--- STORED DATA Enclosed Below ---

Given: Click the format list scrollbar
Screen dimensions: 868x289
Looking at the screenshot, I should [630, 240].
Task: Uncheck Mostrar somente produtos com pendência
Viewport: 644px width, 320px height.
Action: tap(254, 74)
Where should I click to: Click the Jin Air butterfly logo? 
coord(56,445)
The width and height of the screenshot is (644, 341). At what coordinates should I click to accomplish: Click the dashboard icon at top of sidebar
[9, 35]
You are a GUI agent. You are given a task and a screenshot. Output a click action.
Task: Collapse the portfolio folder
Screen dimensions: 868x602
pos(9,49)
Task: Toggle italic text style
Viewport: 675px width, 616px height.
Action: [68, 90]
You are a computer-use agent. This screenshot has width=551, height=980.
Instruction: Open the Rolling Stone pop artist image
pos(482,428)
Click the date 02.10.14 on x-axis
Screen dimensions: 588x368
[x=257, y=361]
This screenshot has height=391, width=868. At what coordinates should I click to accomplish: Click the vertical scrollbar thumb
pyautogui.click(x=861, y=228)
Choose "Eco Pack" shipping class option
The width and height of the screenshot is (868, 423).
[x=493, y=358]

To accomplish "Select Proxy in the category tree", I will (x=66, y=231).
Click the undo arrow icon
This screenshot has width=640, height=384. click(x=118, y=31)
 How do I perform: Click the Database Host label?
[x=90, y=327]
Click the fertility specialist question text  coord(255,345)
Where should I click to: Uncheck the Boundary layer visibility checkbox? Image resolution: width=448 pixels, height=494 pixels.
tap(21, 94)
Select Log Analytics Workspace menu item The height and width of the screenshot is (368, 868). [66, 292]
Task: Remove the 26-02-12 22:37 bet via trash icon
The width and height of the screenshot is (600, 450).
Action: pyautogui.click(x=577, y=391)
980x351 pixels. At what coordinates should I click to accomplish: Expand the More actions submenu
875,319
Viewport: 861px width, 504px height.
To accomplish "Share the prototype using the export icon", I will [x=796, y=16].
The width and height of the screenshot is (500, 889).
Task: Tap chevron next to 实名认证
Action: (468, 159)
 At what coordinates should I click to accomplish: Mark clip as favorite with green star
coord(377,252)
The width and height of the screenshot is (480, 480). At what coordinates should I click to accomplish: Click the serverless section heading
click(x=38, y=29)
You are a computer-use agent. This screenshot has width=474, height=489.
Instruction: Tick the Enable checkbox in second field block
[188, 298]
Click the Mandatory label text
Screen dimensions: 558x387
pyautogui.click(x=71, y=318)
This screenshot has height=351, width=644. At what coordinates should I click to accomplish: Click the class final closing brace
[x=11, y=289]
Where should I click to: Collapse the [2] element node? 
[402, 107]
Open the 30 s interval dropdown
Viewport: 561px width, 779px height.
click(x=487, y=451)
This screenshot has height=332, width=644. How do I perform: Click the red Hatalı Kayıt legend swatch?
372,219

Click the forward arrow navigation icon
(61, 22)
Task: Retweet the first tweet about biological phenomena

--- End of Enclosed STORED DATA ---

TASK DESCRIPTION: From the first line of the listing above to the line that contains "Click the fertility", inclusive, restate every line word for word. Nothing else belongs in the answer.

TASK SOLUTION:
Given: Click the format list scrollbar
Screen dimensions: 868x289
Looking at the screenshot, I should [630, 240].
Task: Uncheck Mostrar somente produtos com pendência
Viewport: 644px width, 320px height.
Action: tap(254, 74)
Where should I click to: Click the Jin Air butterfly logo? 
coord(56,445)
The width and height of the screenshot is (644, 341). At what coordinates should I click to accomplish: Click the dashboard icon at top of sidebar
[9, 35]
You are a GUI agent. You are given a task and a screenshot. Output a click action.
Task: Collapse the portfolio folder
Screen dimensions: 868x602
pos(9,49)
Task: Toggle italic text style
Viewport: 675px width, 616px height.
Action: [68, 90]
You are a computer-use agent. This screenshot has width=551, height=980.
Instruction: Open the Rolling Stone pop artist image
pos(482,428)
Click the date 02.10.14 on x-axis
Screen dimensions: 588x368
[x=257, y=361]
This screenshot has height=391, width=868. At what coordinates should I click to accomplish: Click the vertical scrollbar thumb
pyautogui.click(x=861, y=228)
Choose "Eco Pack" shipping class option
The width and height of the screenshot is (868, 423).
[x=493, y=358]

To accomplish "Select Proxy in the category tree", I will (x=66, y=231).
Click the undo arrow icon
This screenshot has width=640, height=384. click(x=118, y=31)
 How do I perform: Click the Database Host label?
[x=90, y=327]
Click the fertility specialist question text  coord(255,345)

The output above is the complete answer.